** Document section **
──────────

JOHN A. MENDEZ, District Judge.
The California Department of Fish and Game ("DFG") moves for intervention of right as a plaintiff under Federal Rule of Civil Procedure 24(a)(2). Doc. Nos. 29 & 39. The existing Plaintiffs have filed a response indicating that they do not oppose DFG's motion. Doc. No. 32. The Federal Defendants have filed an opposition. Doc. No. 38. Upon consideration of the parties' briefing, and having heard and considered the arguments of counsel on January 11, 2012, DFG's motion is DENIED.
Plaintiffs filed their Complaint on June 20, 2011. Doc. No. 1. On July 27, 2011, Plaintiffs filed a motion for summary judgment. Doc. No. 11. The Court granted the Federal Defendants' motion to stay briefing on the summary judgment motion. Sept. 15, 2011, Minute Order, Doc. No. 23. On September 19, 2011, Federal Defendants filed an Answer to Plaintiffs' Complaint. Doc. No. 24.

──────────

** Stored rows **
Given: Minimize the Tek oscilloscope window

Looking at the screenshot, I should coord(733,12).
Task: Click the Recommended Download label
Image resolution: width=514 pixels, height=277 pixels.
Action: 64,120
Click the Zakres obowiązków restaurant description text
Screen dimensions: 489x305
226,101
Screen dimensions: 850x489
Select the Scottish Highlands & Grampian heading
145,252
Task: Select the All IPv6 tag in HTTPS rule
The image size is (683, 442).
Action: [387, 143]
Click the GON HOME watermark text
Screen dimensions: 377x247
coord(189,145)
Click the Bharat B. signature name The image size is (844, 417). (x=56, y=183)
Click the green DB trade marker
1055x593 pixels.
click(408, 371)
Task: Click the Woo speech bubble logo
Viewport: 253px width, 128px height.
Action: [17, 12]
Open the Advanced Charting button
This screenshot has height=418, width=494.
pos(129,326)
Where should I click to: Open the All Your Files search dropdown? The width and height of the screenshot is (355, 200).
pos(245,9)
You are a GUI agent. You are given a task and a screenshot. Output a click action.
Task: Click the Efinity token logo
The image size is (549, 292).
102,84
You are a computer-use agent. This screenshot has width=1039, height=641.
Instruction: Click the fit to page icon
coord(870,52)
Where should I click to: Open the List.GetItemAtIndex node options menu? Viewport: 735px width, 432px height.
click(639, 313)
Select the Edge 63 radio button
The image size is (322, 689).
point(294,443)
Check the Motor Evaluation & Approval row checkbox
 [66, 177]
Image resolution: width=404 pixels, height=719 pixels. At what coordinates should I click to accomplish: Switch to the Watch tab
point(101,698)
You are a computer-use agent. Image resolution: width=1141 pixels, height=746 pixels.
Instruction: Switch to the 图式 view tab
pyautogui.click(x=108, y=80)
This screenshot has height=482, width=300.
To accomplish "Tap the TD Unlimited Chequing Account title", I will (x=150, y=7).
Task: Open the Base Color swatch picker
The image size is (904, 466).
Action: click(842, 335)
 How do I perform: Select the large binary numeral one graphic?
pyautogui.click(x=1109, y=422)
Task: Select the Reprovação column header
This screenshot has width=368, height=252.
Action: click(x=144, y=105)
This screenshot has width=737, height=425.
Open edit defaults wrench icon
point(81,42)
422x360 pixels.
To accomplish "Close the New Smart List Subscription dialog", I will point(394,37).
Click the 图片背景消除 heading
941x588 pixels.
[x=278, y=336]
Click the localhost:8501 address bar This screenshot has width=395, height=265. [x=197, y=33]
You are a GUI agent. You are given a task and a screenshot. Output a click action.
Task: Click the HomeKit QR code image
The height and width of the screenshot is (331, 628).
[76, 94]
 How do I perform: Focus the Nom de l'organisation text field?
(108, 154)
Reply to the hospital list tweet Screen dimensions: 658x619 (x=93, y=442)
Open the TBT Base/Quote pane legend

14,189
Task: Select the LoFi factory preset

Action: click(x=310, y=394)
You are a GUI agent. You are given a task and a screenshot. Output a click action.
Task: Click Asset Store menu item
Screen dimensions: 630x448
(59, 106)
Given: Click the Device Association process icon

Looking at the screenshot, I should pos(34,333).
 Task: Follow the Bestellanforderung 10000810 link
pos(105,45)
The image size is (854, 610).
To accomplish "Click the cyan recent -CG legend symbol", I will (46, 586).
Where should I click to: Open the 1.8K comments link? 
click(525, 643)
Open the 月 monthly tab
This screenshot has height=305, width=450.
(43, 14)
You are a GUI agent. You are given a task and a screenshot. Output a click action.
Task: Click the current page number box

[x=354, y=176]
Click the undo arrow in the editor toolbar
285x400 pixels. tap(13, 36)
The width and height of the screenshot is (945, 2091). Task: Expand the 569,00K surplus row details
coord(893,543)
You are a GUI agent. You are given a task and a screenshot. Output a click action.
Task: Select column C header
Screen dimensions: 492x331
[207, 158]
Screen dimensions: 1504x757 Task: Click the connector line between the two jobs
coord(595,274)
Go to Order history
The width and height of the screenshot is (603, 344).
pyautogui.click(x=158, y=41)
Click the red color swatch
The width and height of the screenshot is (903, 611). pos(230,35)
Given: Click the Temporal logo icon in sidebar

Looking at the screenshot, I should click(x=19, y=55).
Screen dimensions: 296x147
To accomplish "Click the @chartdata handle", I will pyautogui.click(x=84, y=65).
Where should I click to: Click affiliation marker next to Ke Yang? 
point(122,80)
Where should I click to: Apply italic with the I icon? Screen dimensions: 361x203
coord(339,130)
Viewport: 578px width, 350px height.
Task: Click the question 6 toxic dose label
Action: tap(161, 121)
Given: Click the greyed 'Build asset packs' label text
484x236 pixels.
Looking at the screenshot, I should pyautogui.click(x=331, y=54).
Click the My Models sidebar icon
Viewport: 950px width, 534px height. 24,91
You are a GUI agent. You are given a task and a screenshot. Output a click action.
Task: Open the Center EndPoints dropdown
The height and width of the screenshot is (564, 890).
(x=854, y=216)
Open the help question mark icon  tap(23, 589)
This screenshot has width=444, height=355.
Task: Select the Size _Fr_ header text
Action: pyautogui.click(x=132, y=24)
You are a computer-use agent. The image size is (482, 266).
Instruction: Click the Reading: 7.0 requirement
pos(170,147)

──────────

** Written request **
Can you resume the court order on the Department of Fish and Game's intervention motion, picking up after its last sentence?

** Exercise output **
On October 10, 2011, Plaintiffs filed their First Amended Complaint. Doc. No. 25. The Amended Complaint asserts three claims, for violation of the National Environmental Policy Act ("NEPA"), the Endangered Species Act ("ESA"), and the Administrative Procedure Act ("APA"). On October 21, 2011, the Federal Defendants filed a motion to dismiss the Amended Complaint for lack of jurisdiction. Doc. No. 26. On November 9, 2011, Plaintiffs subsequently filed a motion to continue the motion to dismiss and compel production of the administrative record. Doc. No. 27.
DFG also filed its motion to intervene on November 9, 2011. Doc. No. 29. Its motion seeks intervention of right as a plaintiff-intervenor pursuant to Rule 24(a)(2). DFG's proposed Complaint contains two causes of action, asserting that the Federal Defendants violated NEPA and the ESA. Doc. No. 29-3. This pleading does not assert a separate claim for relief equivalent to Plaintiffs' third claim for relief, asserting the Federal Defendants' failure to complete formal notice and comment rulemaking as allegedly required by the APA. Doc. Nos. 25 & 29-3.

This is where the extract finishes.